━━━━━ PROVIDED MATERIAL ━━━━━
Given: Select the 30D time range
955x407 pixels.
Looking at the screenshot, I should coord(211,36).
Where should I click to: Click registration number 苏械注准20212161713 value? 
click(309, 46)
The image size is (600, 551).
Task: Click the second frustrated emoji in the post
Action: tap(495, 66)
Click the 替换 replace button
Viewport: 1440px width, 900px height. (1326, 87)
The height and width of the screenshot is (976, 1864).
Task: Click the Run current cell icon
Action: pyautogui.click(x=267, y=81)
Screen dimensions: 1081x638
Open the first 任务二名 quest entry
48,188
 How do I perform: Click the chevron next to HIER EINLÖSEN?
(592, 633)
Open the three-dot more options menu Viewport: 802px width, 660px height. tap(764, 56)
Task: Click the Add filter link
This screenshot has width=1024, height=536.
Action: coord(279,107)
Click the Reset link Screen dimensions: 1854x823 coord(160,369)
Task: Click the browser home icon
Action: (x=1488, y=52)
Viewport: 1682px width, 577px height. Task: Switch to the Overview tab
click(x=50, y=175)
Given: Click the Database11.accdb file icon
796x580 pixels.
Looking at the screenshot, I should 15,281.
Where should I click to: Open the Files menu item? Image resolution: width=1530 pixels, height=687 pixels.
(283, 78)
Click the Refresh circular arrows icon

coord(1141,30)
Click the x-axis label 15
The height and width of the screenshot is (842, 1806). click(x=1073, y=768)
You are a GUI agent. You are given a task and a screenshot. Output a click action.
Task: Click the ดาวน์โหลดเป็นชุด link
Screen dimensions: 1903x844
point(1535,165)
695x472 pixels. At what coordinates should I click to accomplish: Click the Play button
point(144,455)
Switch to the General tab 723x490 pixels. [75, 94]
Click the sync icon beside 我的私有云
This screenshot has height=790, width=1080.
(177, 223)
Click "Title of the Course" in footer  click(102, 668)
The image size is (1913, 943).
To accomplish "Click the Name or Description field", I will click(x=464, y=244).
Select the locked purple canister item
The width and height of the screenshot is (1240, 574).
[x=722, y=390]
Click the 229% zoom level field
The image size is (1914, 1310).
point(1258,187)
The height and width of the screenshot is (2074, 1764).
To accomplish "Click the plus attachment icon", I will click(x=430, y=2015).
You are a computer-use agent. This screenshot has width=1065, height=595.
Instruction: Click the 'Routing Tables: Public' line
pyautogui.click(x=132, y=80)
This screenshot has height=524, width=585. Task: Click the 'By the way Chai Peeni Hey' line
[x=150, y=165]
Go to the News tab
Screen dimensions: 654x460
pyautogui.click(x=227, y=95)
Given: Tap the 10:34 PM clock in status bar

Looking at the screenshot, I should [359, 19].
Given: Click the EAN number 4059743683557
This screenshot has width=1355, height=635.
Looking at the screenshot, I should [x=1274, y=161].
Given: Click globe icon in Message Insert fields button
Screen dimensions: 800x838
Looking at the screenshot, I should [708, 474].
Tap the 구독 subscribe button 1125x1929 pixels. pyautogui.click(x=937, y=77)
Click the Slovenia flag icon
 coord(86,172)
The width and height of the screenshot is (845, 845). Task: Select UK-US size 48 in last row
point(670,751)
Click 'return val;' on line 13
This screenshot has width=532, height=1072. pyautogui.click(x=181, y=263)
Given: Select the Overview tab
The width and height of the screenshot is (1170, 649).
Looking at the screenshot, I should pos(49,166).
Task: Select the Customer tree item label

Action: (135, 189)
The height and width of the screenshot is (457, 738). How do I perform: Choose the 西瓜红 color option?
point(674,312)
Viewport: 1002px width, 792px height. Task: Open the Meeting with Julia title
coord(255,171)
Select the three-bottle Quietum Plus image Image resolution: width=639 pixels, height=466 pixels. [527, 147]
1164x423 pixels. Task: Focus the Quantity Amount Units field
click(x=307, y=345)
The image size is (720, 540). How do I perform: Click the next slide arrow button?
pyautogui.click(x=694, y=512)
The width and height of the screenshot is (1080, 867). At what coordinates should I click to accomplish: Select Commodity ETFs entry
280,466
━━━━━
▸ HOW TO COMPLETE THIS TASK
Restate each line above word for word.

▸ TASK RESULT
Given: Select the 30D time range
955x407 pixels.
Looking at the screenshot, I should coord(211,36).
Where should I click to: Click registration number 苏械注准20212161713 value? 
click(309, 46)
The image size is (600, 551).
Task: Click the second frustrated emoji in the post
Action: tap(495, 66)
Click the 替换 replace button
Viewport: 1440px width, 900px height. (1326, 87)
The height and width of the screenshot is (976, 1864).
Task: Click the Run current cell icon
Action: pyautogui.click(x=267, y=81)
Screen dimensions: 1081x638
Open the first 任务二名 quest entry
48,188
 How do I perform: Click the chevron next to HIER EINLÖSEN?
(592, 633)
Open the three-dot more options menu Viewport: 802px width, 660px height. tap(764, 56)
Task: Click the Add filter link
This screenshot has width=1024, height=536.
Action: coord(279,107)
Click the Reset link Screen dimensions: 1854x823 coord(160,369)
Task: Click the browser home icon
Action: (x=1488, y=52)
Viewport: 1682px width, 577px height. Task: Switch to the Overview tab
click(x=50, y=175)
Given: Click the Database11.accdb file icon
796x580 pixels.
Looking at the screenshot, I should 15,281.
Where should I click to: Open the Files menu item? Image resolution: width=1530 pixels, height=687 pixels.
(283, 78)
Click the Refresh circular arrows icon

coord(1141,30)
Click the x-axis label 15
The height and width of the screenshot is (842, 1806). click(x=1073, y=768)
You are a GUI agent. You are given a task and a screenshot. Output a click action.
Task: Click the ดาวน์โหลดเป็นชุด link
Screen dimensions: 1903x844
point(1535,165)
695x472 pixels. At what coordinates should I click to accomplish: Click the Play button
point(144,455)
Switch to the General tab 723x490 pixels. [75, 94]
Click the sync icon beside 我的私有云
This screenshot has height=790, width=1080.
(177, 223)
Click "Title of the Course" in footer  click(102, 668)
The image size is (1913, 943).
To accomplish "Click the Name or Description field", I will click(x=464, y=244).
Select the locked purple canister item
The width and height of the screenshot is (1240, 574).
[x=722, y=390]
Click the 229% zoom level field
The image size is (1914, 1310).
point(1258,187)
The height and width of the screenshot is (2074, 1764).
To accomplish "Click the plus attachment icon", I will click(x=430, y=2015).
You are a computer-use agent. This screenshot has width=1065, height=595.
Instruction: Click the 'Routing Tables: Public' line
pyautogui.click(x=132, y=80)
This screenshot has height=524, width=585. Task: Click the 'By the way Chai Peeni Hey' line
[x=150, y=165]
Go to the News tab
Screen dimensions: 654x460
pyautogui.click(x=227, y=95)
Given: Tap the 10:34 PM clock in status bar

Looking at the screenshot, I should [359, 19].
Given: Click the EAN number 4059743683557
This screenshot has width=1355, height=635.
Looking at the screenshot, I should [x=1274, y=161].
Given: Click globe icon in Message Insert fields button
Screen dimensions: 800x838
Looking at the screenshot, I should [708, 474].
Tap the 구독 subscribe button 1125x1929 pixels. pyautogui.click(x=937, y=77)
Click the Slovenia flag icon
 coord(86,172)
The width and height of the screenshot is (845, 845). Task: Select UK-US size 48 in last row
point(670,751)
Click 'return val;' on line 13
This screenshot has width=532, height=1072. pyautogui.click(x=181, y=263)
Given: Select the Overview tab
The width and height of the screenshot is (1170, 649).
Looking at the screenshot, I should pos(49,166).
Task: Select the Customer tree item label

Action: (135, 189)
The height and width of the screenshot is (457, 738). How do I perform: Choose the 西瓜红 color option?
point(674,312)
Viewport: 1002px width, 792px height. Task: Open the Meeting with Julia title
coord(255,171)
Select the three-bottle Quietum Plus image Image resolution: width=639 pixels, height=466 pixels. [527, 147]
1164x423 pixels. Task: Focus the Quantity Amount Units field
click(x=307, y=345)
The image size is (720, 540). How do I perform: Click the next slide arrow button?
pyautogui.click(x=694, y=512)
The width and height of the screenshot is (1080, 867). At what coordinates should I click to accomplish: Select Commodity ETFs entry
280,466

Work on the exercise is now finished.